Requirement
Repeat the records below verbatim, and do not copy their pictures.

[Saved data entries]
+--
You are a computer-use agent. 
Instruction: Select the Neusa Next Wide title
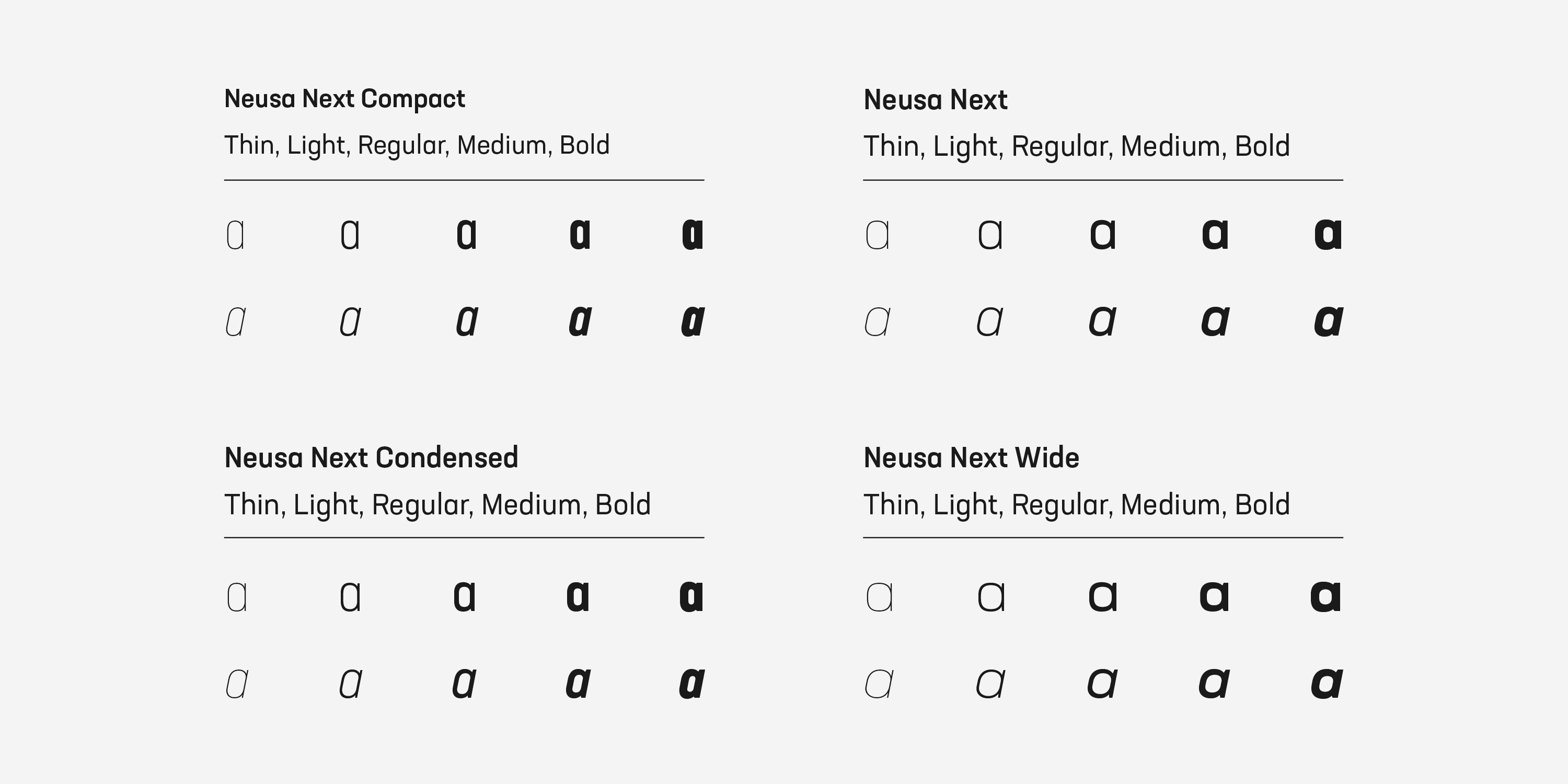tap(971, 458)
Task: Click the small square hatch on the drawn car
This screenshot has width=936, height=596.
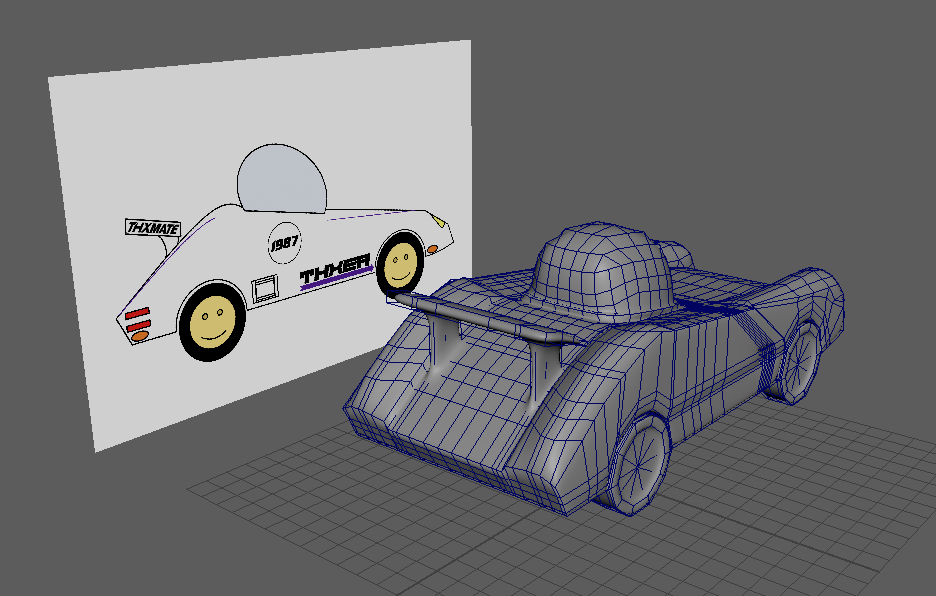Action: pyautogui.click(x=264, y=290)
+--
Output of the task
You are a computer-use agent. 
Instruction: Select the Neusa Next Wide title
tap(971, 458)
Task: Click the small square hatch on the drawn car
This screenshot has width=936, height=596.
Action: pyautogui.click(x=264, y=290)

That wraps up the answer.